Display each line in the entries below that contains the word "action".

** THE DATA **
---

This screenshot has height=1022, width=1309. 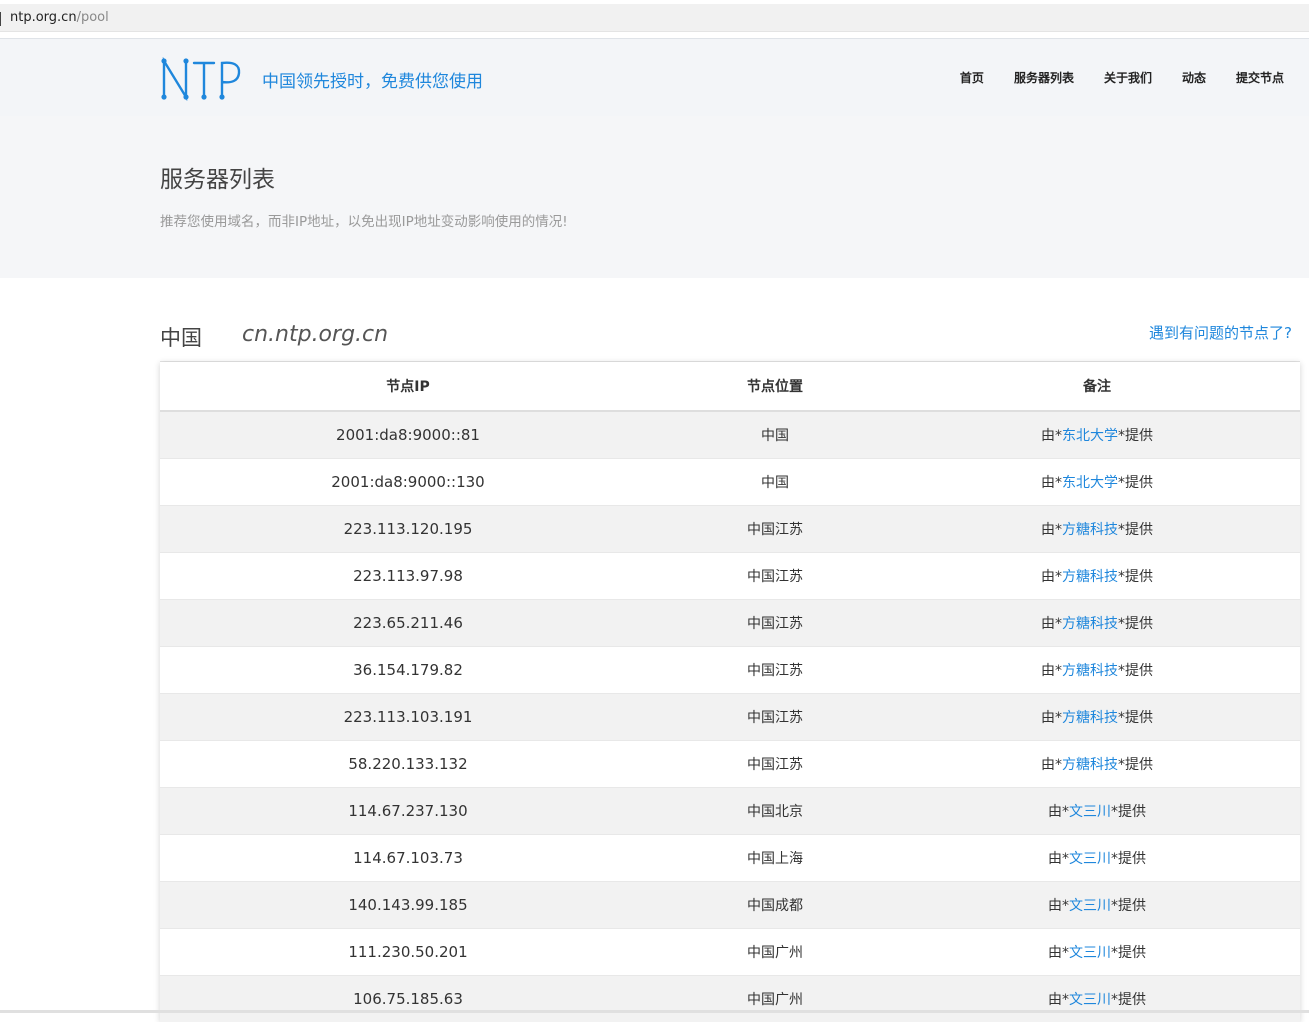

---

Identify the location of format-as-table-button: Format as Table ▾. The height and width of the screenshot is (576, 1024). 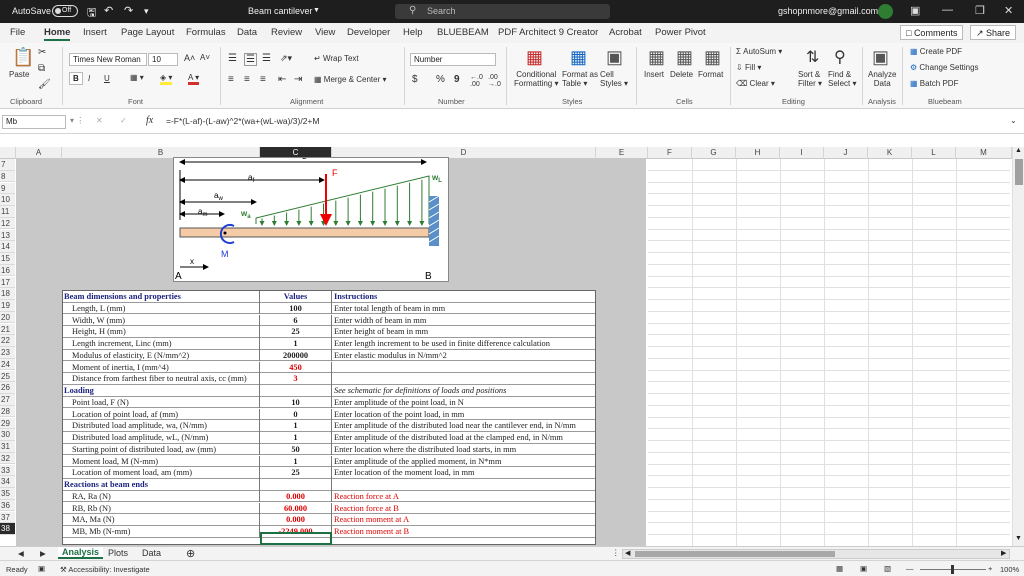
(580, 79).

---

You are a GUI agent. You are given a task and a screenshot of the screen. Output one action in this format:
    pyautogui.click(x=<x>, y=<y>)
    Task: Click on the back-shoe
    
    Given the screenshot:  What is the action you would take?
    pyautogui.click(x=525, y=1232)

---

** WRITTEN SOLUTION **
You are a GUI agent. You are given a task and a screenshot of the screen. Output one action in this format:
    Given the screenshot:  What is the action you would take?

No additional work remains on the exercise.